▶ **ARTICLE**

>>>

Patch inference allows you to work with high-resolution images without sacrificing detail or overwhelming your GPU memory.

Using regions of interest (ROIs)

ROIs allow you to focus model attention on specific areas of your images where analysis is needed.

Why use ROIs?

BenefitImpact
Focused attentionModel learns relevant features, ignores background noise
Faster trainingSmaller input size = faster processing
Faster inferenceLess data to process in production
Better accuracyModel isn't distracted by irrelevant areas
Memory efficiencyProcess only what matters

When to define ROIs:

Use ROIs when:

  • Your area of interest is a small portion of the full image
  • Background contains irrelevant or distracting information
  • Objects always appear in predictable locations
  • You want to exclude certain areas from analysis

Skip ROIs when:

  • The entire image is relevant
  • Object locations vary unpredictably across the full frame
  • You need context from the full scene

Example use cases:

Manufacturing line inspection:

Full image: 1920x1080 (entire conveyor belt)

<<<

Collection entries:

>>>

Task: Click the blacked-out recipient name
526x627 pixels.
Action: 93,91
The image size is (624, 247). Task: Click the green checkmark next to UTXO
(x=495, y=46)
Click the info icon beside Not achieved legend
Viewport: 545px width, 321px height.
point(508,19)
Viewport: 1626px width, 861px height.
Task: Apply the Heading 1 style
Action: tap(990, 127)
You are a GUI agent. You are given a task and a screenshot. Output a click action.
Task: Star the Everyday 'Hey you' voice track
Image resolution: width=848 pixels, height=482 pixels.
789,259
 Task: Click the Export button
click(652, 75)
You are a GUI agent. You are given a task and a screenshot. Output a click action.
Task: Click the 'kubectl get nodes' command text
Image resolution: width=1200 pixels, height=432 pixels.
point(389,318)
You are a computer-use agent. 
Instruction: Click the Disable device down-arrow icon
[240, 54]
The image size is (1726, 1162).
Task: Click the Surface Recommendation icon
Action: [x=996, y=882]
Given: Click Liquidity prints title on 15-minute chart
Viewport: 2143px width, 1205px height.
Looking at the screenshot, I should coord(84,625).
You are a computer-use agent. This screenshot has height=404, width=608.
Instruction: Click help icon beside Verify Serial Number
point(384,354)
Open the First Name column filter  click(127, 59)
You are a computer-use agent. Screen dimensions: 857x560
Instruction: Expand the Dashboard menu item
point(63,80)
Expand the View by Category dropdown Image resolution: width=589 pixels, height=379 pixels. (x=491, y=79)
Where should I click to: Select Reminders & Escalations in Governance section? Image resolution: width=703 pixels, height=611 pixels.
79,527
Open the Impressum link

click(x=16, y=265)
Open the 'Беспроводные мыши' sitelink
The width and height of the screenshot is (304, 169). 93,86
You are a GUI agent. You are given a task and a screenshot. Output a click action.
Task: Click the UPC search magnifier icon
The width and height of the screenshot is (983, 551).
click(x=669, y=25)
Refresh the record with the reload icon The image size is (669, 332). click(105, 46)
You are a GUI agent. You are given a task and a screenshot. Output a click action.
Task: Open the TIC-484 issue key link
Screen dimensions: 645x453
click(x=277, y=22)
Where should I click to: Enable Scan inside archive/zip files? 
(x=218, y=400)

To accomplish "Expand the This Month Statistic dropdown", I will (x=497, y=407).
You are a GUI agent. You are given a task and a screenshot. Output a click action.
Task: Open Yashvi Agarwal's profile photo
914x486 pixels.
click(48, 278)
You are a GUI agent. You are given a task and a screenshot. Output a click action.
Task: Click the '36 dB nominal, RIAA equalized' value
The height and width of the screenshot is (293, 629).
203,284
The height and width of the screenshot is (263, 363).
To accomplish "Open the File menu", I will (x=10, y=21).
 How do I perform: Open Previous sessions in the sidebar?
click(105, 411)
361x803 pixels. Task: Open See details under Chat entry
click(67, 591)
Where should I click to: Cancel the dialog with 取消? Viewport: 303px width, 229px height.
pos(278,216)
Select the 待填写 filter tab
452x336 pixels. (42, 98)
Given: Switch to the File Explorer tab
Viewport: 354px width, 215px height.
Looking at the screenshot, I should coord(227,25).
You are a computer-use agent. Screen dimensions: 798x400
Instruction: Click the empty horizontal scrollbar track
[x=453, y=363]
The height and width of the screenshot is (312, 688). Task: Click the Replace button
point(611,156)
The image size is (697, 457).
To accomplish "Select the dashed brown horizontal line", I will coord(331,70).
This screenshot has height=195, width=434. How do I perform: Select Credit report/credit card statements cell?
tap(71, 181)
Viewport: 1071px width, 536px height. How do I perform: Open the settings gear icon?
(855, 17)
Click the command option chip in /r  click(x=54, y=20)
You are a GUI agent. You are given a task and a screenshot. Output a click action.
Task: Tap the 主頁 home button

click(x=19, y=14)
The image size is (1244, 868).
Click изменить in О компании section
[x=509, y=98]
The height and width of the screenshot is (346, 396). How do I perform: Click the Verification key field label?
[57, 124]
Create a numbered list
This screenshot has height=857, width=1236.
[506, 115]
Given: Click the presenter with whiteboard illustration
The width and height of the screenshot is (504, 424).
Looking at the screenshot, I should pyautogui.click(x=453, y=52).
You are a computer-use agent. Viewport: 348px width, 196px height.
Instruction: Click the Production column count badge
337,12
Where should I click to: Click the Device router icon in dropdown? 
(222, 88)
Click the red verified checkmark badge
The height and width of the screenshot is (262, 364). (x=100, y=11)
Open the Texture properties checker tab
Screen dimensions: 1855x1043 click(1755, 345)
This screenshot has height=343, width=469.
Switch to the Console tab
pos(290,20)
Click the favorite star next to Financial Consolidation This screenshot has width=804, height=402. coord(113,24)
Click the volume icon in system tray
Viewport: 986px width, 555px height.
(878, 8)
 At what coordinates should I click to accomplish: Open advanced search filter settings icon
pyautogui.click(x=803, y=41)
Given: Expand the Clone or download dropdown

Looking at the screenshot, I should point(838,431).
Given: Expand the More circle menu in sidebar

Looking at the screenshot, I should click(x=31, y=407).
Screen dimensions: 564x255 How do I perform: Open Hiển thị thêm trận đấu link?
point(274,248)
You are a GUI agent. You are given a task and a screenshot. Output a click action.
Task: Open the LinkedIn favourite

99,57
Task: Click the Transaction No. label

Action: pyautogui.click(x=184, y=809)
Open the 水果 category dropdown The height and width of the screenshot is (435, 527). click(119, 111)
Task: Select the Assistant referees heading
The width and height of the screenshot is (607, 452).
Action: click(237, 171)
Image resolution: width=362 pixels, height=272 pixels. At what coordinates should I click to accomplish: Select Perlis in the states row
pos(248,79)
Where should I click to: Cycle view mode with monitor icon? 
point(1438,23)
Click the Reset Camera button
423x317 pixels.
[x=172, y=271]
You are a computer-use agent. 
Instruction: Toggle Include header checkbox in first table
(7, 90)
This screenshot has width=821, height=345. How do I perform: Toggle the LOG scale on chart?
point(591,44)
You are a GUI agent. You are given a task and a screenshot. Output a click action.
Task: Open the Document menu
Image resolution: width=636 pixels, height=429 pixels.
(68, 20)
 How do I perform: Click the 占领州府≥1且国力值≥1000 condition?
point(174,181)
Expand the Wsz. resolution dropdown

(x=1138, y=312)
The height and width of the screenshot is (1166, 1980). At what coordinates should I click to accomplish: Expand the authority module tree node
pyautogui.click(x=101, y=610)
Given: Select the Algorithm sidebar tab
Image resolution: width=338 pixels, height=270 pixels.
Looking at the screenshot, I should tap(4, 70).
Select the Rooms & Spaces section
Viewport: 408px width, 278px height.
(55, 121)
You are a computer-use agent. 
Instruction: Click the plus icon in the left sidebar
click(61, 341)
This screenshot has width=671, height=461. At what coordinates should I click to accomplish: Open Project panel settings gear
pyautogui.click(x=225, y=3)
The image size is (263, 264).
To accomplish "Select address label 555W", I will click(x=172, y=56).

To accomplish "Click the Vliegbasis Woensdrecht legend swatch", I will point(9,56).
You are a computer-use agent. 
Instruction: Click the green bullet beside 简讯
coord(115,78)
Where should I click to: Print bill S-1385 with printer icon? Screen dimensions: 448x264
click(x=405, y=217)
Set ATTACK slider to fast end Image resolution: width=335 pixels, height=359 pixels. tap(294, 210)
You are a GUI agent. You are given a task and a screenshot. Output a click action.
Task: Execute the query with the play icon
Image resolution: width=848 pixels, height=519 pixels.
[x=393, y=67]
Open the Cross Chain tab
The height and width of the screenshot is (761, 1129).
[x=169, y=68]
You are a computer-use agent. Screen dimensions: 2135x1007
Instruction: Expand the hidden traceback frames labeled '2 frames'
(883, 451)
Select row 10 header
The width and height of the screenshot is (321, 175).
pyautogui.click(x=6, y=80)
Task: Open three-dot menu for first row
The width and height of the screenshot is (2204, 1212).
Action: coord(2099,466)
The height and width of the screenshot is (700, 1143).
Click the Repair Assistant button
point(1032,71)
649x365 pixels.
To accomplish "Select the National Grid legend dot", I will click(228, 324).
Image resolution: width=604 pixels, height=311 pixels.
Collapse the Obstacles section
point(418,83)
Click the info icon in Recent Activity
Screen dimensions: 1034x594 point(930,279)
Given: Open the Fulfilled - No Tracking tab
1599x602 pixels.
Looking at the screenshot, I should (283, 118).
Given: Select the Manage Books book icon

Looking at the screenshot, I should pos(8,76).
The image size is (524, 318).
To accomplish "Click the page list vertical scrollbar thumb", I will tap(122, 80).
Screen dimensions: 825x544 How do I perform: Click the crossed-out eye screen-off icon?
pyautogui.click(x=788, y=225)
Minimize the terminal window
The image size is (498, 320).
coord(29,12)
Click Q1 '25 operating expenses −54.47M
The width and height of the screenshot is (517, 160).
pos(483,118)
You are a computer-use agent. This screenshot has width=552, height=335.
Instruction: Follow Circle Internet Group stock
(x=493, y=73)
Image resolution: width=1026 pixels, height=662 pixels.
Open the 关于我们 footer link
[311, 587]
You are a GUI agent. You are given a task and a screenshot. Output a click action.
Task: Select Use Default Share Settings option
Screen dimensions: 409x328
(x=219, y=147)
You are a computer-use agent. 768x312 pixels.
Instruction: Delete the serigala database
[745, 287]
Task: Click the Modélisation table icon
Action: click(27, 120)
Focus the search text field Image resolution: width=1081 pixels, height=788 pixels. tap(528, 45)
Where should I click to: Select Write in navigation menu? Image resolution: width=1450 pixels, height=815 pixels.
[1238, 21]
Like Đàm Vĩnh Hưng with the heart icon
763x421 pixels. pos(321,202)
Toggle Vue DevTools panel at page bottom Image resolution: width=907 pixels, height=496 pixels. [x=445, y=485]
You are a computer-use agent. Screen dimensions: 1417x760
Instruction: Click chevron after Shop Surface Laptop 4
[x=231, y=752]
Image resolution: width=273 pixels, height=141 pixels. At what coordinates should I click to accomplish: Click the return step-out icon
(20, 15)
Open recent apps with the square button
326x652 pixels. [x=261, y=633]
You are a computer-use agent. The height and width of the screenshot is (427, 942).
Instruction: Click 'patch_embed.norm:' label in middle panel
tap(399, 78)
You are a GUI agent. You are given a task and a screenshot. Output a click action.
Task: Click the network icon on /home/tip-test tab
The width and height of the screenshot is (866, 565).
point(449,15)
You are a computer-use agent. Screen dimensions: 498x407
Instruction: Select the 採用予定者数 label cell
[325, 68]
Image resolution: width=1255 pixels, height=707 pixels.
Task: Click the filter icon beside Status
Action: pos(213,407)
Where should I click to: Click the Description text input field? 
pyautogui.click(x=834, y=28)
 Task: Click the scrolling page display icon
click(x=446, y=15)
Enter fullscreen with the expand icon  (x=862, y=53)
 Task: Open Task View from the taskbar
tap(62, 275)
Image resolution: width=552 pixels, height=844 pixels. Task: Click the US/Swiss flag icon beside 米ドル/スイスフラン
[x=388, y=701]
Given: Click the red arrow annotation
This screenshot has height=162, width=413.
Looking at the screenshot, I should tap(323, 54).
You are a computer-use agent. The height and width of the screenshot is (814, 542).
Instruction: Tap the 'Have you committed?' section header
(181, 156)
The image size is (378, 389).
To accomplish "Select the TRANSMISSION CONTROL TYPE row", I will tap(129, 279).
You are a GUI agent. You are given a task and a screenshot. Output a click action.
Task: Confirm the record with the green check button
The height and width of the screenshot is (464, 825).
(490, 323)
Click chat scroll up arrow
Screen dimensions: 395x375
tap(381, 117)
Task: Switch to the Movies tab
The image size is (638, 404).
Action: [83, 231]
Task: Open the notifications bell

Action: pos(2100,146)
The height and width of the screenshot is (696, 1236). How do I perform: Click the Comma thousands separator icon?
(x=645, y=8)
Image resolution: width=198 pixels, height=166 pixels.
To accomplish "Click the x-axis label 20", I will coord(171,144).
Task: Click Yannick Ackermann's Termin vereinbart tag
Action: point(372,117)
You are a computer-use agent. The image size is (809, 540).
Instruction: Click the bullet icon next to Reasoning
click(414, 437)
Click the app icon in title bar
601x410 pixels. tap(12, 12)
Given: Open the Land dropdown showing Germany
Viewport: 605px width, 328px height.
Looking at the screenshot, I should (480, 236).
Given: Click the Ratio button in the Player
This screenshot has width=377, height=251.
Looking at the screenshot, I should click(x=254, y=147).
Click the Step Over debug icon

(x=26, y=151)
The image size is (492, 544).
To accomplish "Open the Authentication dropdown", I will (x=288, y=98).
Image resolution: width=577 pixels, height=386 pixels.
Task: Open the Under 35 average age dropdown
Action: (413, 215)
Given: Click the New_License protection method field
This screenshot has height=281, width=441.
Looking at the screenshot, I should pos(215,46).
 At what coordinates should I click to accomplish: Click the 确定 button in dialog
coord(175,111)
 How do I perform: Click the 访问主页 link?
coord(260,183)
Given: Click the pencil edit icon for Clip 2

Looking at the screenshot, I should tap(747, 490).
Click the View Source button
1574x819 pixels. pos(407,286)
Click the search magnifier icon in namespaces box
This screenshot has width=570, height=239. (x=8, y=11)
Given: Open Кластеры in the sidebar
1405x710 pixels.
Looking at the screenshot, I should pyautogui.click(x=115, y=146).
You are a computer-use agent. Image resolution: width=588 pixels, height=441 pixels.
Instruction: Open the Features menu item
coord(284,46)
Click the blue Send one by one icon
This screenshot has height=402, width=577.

<<<

▶ **GOAL OF THE EXERCISE**
Continue the guide on using regions of interest in image analysis, starting after its final line about the 1920x1080 conveyor belt image.

▶ **OUTPUT OF THE TASK**
ROI: 800x600 (product inspection area only)
Result: 3x faster inference, better defect detection

Document analysis:

Full image: 2480x3508 (entire page)
ROI: 2000x400 (header section only)
Result: Focus on relevant text, ignore margins
Pro tip

Define ROIs during the dataset creation phase. This ensures consistent preprocessing and optimal model training.

Model architecture

Right-sizing your model

Bigger isn't always better - choose model size based on your actual needs.

The Model size trap

Even if your original images are large, this doesn't automatically mean you need a large model.

ScenarioImage sizeRecommended Model size
Simple objects, clear featuresLarge (2000x2000)Small to medium
Complex patterns, fine detailsLarge (2000x2000)Medium to large
Simple task on small objectsSmall (512x512)Small
Complex segmentationMedium (1024x1024)Medium to large

Why avoid oversized models?

  • ❌ Longer training times
  • ❌ Higher memory requirements
  • ❌ Risk of overfitting on small datasets
  • ❌ Slower inference in production
Remember

Start with a smaller model and scale up only if performance plateaus. A well-trained medium model often outperforms a poorly trained large one.

Dataset augmentation

Augmentation is powerful, but incorrect augmentation can destroy your labels and harm model performance.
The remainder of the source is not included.